The Flying Fortress, along with the B-24 Liberator, was meant for precision, high altitude, daylight bombardment of an enemy’s strategic infrastructure. This turned out to be harder to accomplish than expected. Not only would it prove difficult to actually hit industrial size targets with any accuracy, but the skies over Nazi Germany would prove a very dangerous place for a four engine heavy bomber.
In particular, even though the American heavies were well armed and armored, they could not hold up against a determined and capable fighter defense. That may be one of the enduring lessons of the Second World War, a bomber needs to be protected from enemy fighters. Providing a capable long range fighter to do so would be one of the epic stories of the war (and its a story I’ll save for another post). Ultimately, the destruction of the Luftwaffe by American fighters may have been the most devastating effect of the American strategic bombing campaign. Once air superiority had been won; the bomber campaign began to prove its worth, especially in sustained campaigns against German transportation and the oil industry.
The debate between supporters of the B-17 or B-24 has been passionate since those battles were being fought over Germany. I think that debate starts with the B-17 being clearly favored in the American press. I think there’s no doubt the Flying Fortress was blessed with stunning good looks, especially compared to the more functional looking Liberator. But both types had distinctly different strengths and weaknesses. The Fortress was easier to fly, especially at high altitude, in formation. It also was far more rugged. Perhaps most important, it could fly at a higher altitude. Fortress crews apparently joked they didn’t need fighter escort on missions they flew jointly with the Liberators, because the lower Liberator formations would always take the brunt of an enemy attack.
Liberator crews liked to point out they took lower losses overall in the Eighth Air Force; but I do feel obliged to point out the B-24s of the Second Bomb Wing often went to secondary, diversionary targets while the B-17s of the First and Third Bomb Wings went for the primary targets. Eighth Bomber Command definitely considered the B-17 better suited to their mission. But the Liberator had real strengths too. It could carry a heavier bomb load, farther and faster than the B-17. This was especially a big deal in the Pacific where range was everything.

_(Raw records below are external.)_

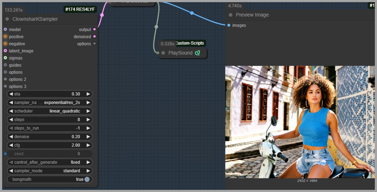Click the images input port on Preview Image
377x192 pixels.
click(229, 25)
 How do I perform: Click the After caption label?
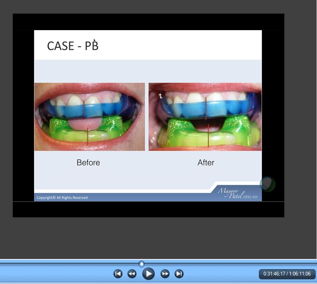point(206,163)
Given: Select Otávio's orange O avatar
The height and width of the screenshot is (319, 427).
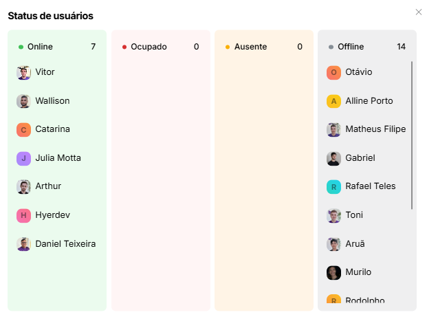Looking at the screenshot, I should tap(333, 72).
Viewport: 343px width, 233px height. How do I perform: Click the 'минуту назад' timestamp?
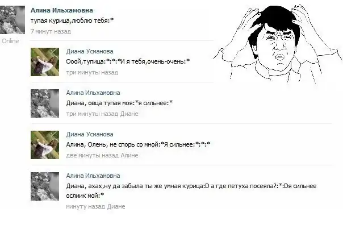[86, 206]
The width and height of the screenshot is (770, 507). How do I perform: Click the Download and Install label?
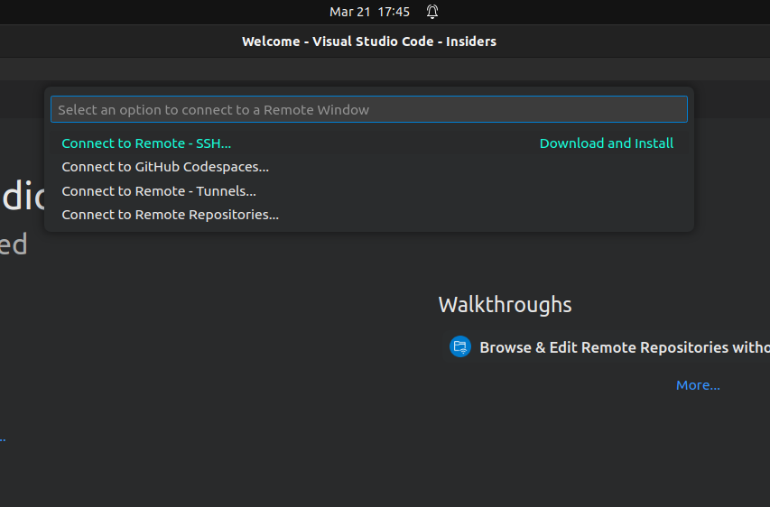point(607,143)
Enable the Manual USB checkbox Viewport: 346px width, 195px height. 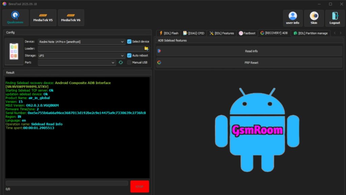(x=129, y=62)
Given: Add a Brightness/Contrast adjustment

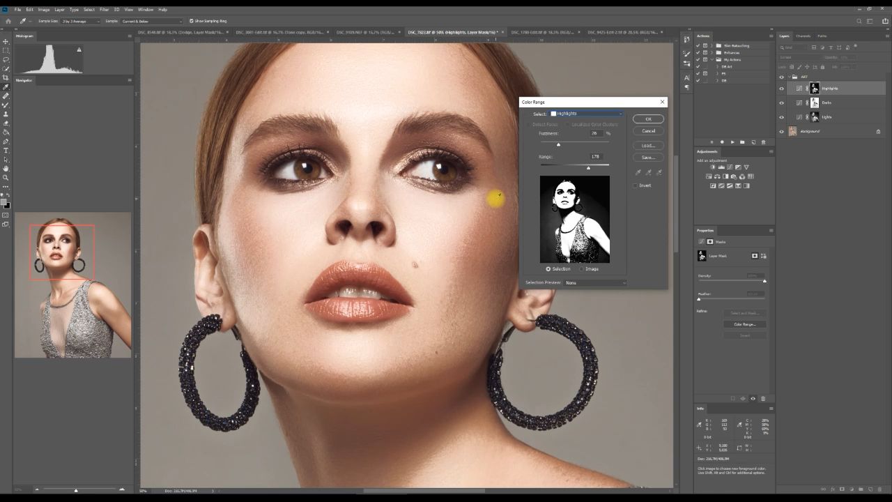Looking at the screenshot, I should (712, 167).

This particular aircraft was assigned to the 15th Air Force in Italy. Not as well known, and about a third of the size of the Eighth Air Force in England, the 15th carried out a similar mission. From Italy, they could reach the key oil targets in Romania, and industry of northern Italy, Austria and Czechoslovakia that were out of reach from England.
This was built from the Monogram kit. This is a classic kit, and was one of my very favorites as a kid. It still looks good, although fit and detail are a little short of modern standards. But this did not require nearly as much filler as my B-26 build! Still, I hope we see modern tool of this kit someday. The decals are by Eagle Strike.